U.S. major averages shrugged off news Thursday that the euro zone economy contracted by 0.6% in the fourth quarter, marking the third straight quarter of contraction.

Four months ago, if the market got news of worse-than-expected GDP growth in the euro zone, it would’ve sold off in spades. But times are different now. We are not in a market under massive distribution. We are in a market that’s showing very little in the way of sell signals. They might come soon but for now, distribution days, or higher-volume declines, remain fairly well contained in the major averages. Headed into Friday, the S&P 500 showed just two higher-volume declines in recent weeks. That’s just not enough to derail a rally.

Thursday was yet another resilient performance — yet another indication that this market’s not ready to go down yet.

I’m encouraged by the fact that my growth screens are also showing little in the way of sell signals. The vast majority of leading growth stocks I follow are holding up just fine. Believe me, I’m not chomping at the bit to put new money to work here, but I’m willing to give my strongest performers in the Ultimate Growth Stocks model portfolio more room to work.

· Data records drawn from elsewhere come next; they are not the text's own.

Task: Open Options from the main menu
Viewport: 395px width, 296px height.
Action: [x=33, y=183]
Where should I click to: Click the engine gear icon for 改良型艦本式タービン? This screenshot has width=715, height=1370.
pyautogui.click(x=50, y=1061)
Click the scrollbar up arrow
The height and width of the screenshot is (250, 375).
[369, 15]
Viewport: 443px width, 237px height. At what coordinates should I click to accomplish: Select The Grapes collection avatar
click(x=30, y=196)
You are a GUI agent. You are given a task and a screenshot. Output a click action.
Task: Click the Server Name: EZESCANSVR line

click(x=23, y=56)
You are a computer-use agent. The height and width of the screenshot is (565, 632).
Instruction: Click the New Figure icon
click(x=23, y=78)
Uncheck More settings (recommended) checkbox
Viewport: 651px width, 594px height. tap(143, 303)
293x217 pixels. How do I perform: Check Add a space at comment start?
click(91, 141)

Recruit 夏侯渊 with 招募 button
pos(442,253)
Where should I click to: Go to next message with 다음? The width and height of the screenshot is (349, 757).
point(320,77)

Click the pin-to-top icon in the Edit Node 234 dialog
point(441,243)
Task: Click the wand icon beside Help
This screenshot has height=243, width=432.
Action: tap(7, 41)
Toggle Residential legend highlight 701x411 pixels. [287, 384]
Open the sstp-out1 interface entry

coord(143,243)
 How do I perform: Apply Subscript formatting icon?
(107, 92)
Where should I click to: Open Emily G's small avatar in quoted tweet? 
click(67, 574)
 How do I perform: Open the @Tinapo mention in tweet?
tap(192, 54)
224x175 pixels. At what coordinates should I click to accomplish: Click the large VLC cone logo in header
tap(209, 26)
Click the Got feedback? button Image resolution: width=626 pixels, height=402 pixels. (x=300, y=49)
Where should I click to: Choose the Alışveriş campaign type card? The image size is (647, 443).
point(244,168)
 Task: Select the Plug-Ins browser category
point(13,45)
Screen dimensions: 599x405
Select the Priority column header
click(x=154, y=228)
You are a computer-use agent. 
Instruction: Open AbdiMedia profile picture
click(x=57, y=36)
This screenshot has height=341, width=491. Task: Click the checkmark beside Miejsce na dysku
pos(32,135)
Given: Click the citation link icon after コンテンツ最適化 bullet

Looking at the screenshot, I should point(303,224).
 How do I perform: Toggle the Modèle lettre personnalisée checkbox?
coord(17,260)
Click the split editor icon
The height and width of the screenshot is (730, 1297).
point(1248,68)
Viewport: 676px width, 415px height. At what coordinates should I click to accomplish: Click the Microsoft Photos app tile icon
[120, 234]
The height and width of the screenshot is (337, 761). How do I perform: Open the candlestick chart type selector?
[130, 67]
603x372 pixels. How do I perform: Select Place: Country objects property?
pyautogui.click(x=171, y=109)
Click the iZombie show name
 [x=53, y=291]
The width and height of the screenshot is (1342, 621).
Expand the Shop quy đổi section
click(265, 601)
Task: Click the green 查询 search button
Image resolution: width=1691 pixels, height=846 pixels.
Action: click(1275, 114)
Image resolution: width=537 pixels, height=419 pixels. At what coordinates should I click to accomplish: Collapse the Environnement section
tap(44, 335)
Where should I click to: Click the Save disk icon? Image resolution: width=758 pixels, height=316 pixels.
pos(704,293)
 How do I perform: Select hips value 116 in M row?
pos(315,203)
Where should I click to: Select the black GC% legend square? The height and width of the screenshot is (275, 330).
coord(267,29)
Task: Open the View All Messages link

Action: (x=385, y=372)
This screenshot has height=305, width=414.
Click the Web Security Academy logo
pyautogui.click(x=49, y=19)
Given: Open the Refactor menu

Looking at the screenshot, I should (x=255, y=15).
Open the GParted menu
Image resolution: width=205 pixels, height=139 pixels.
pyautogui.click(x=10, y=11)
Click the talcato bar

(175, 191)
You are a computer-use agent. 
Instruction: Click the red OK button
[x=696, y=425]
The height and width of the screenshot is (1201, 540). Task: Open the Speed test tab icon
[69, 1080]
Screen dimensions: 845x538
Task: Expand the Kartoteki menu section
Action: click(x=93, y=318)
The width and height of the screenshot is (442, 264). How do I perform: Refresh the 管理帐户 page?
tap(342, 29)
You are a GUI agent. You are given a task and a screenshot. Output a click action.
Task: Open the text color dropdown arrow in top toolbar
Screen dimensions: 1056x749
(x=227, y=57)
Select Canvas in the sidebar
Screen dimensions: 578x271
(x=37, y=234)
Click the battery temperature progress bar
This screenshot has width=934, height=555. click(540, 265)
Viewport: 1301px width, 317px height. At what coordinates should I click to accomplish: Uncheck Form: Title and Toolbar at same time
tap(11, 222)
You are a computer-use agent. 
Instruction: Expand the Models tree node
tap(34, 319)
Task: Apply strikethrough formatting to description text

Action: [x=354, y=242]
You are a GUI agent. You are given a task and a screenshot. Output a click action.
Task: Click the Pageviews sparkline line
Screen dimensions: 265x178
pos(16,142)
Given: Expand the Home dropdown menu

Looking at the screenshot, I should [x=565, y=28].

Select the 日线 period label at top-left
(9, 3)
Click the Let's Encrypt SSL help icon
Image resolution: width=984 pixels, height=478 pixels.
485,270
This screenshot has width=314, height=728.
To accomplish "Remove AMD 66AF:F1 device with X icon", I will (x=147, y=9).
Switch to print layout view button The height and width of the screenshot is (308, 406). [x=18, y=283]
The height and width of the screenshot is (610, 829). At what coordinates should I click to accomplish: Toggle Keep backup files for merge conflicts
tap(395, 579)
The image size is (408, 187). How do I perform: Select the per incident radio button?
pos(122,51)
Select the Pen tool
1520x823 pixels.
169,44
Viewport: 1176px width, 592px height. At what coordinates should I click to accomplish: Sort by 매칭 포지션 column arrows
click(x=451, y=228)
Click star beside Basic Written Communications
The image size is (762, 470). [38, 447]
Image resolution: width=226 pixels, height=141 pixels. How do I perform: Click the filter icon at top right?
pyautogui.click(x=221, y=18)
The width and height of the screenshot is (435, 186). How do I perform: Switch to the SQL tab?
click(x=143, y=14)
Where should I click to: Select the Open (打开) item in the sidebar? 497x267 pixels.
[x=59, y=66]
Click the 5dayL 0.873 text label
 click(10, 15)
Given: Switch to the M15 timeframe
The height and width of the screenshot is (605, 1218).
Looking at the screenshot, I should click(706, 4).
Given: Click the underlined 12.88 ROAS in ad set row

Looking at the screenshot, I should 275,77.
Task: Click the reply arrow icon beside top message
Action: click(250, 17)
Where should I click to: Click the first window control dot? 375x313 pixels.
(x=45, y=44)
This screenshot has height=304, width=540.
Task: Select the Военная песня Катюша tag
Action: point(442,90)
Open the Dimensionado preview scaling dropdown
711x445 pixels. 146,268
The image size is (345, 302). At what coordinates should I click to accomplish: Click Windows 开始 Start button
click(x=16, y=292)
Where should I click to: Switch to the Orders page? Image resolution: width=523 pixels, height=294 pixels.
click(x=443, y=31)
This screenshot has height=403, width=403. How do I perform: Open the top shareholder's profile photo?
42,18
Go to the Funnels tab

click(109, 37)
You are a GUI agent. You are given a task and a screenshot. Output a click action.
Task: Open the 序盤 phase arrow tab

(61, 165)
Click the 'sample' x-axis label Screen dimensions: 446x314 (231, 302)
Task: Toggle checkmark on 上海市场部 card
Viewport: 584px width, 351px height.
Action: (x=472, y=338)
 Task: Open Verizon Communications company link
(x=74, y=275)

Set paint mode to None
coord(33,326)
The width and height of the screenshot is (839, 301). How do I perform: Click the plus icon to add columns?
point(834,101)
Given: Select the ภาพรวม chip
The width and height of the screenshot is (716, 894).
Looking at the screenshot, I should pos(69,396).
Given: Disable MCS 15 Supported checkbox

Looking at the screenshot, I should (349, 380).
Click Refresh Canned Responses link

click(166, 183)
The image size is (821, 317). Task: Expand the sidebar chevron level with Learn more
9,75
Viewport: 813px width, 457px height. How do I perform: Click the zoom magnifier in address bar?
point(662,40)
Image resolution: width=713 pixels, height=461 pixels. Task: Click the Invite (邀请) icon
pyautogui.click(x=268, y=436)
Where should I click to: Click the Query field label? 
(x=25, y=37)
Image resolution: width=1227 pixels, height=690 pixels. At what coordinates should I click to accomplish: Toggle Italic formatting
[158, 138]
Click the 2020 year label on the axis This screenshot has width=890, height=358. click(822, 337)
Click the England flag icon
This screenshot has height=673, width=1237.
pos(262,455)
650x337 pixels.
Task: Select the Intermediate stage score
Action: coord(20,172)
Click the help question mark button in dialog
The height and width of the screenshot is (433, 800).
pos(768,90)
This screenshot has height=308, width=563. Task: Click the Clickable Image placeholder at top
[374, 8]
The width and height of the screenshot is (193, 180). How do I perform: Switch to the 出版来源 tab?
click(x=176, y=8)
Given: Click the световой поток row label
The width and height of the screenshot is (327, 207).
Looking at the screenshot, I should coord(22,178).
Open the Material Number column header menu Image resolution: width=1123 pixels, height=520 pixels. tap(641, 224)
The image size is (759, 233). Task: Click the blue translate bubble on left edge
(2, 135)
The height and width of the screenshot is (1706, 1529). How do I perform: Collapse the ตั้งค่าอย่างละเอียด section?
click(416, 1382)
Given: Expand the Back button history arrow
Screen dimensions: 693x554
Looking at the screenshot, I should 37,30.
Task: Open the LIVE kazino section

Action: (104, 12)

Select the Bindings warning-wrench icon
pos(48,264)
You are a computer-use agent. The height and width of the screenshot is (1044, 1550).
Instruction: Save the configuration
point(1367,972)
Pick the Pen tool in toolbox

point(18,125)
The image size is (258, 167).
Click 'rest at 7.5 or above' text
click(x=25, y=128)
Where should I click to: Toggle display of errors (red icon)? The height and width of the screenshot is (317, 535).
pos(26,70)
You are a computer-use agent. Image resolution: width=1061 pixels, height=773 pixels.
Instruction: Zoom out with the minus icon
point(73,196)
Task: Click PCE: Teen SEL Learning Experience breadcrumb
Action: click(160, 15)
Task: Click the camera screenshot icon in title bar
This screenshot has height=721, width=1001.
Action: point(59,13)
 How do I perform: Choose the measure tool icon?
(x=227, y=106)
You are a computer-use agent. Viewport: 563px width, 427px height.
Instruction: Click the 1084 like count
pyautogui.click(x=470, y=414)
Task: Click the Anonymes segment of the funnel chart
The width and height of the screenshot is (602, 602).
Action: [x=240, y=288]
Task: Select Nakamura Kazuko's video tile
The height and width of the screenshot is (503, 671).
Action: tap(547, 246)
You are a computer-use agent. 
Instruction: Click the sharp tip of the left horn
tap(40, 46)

For now, I have my eyes on the 20-day moving averages for the Dow (13,890), S&P 500 (1,505) and Nasdaq Composite (3,161). If I see a meaningful break below this near-term support in heavy volume, it will be my cue to start trimming positions. A break below the 20-day line for each index could easily bring a trip down to the 50-day moving averages into play. Believe it or not, a visit to the 50-day moving average for each index would only be a pullback of about 3%-4% from Thursday’s close — pretty tame considering that the S&P is up about 13% from its mid-November low.